### TASK OBJECTIVE
Present the stretch of data from the line containing "The image size is (1200, 731)." through the end as a numbered list, with blank lines omitted.
*** Opening of DATA FOR ANALYSIS ***
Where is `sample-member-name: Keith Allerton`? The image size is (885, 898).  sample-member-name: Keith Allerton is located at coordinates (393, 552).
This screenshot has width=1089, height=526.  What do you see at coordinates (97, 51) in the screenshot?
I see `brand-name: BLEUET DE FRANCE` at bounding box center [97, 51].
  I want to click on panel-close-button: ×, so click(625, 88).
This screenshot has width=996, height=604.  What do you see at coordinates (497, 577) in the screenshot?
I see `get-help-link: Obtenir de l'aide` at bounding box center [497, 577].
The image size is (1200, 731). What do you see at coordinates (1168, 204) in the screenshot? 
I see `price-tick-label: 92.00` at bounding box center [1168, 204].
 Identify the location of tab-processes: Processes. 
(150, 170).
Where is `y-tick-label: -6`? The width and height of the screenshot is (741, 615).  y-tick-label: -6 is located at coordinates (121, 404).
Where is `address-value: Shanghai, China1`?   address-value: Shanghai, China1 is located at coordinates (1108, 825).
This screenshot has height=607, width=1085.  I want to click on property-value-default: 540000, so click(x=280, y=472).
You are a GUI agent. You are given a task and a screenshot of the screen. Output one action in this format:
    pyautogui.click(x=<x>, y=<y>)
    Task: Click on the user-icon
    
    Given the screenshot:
*** Close of DATA FOR ANALYSIS ***
### OUTPUT
1. The image size is (1200, 731). What do you see at coordinates (1168, 204) in the screenshot? 
2. I see `price-tick-label: 92.00` at bounding box center [1168, 204].
3.  Identify the location of tab-processes: Processes. 
4. (150, 170).
5. Where is `y-tick-label: -6`? The width and height of the screenshot is (741, 615).  y-tick-label: -6 is located at coordinates (121, 404).
6. Where is `address-value: Shanghai, China1`?   address-value: Shanghai, China1 is located at coordinates (1108, 825).
7. This screenshot has height=607, width=1085.  I want to click on property-value-default: 540000, so click(x=280, y=472).
8. You are a GUI agent. You are given a task and a screenshot of the screen. Output one action in this format:
9.     pyautogui.click(x=<x>, y=<y>)
10.     Task: Click on the user-icon
11.     Given the screenshot:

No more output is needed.